Tiempo de despedidas si ha lugar: La Habitación

Me introduje en la casa como embadurnado en unto, con un sigilo abrumador. Al llegar junto a la puerta de mi habitación noté que algo raro pasaba: un sonido de muelles y de voces grisáceas me paralizaron hasta el dedo meñique del pie derecho. Retrocedí sin darme la vuelta, caminando marcha atrás. Unos metros después tropecé con la casera, que me señalaba con cara de desaprobación y su índice tieso en dirección a la terraza. Me fui hacia allí, me ubiqué en el exterior a una temperatura de menos demasiados grados. Adopté la postura del que se cree inteligente callando y otorgando. Lo mismo me había ocurrido por la tarde al tratar de meter la llave en la cerradura de la oficina: Esa llave no servía para esa cerradura: O había alguien cambiado la llave, o había alguien cambiado la cerradura. Dejé pasar el resto del tiempo, hasta completar todo mi horario laboral, en la plaza contigua, vigilando las jugadas más interesantes del campeonato de mus. Para el contratiempo de la casa me había adjudicado la táctica de emplear las horas nocturnas en fumar marihuana y envolverme, por aquello del frío, en las cortinas de raso brillante que protegían el ventanal.

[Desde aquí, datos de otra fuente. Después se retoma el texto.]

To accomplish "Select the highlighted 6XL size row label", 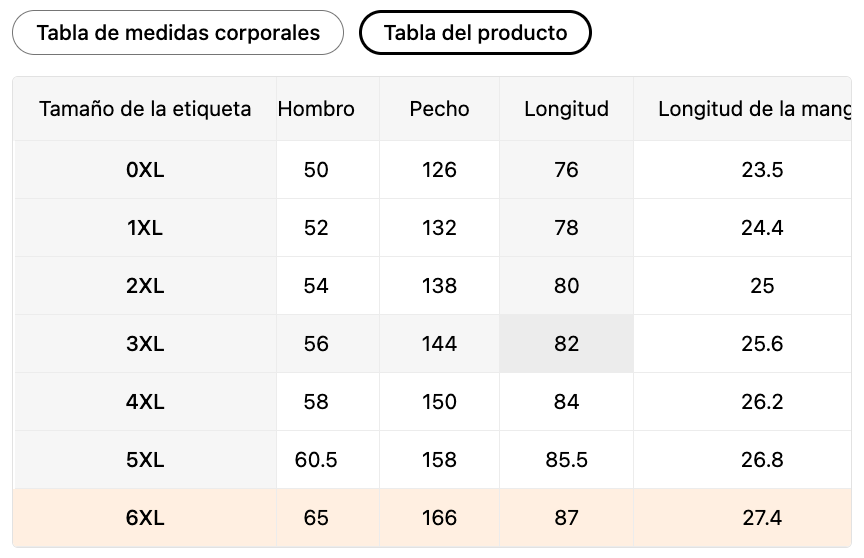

Para la adversidad en el trabajo, si no fallecía por congelación o trágicamente achicharrado, aún no albergaba solución alguna. Aunque era totalmente seguro que algo se me ocurriría. Para lo que sin embargo veía peor remedio era frente al deplorable comportamiento con que me había obsequiado la persona que tenía por mejor amigo: tras interrumpir nuestra charla telefónica (él adujo que se cortaba el teléfono), desoyó mis posteriores intentos durante días haciéndome ver, bien a las claras, que no sólo una sino muchas, eran las personas que veían en mí a un auténtico hijo de puta.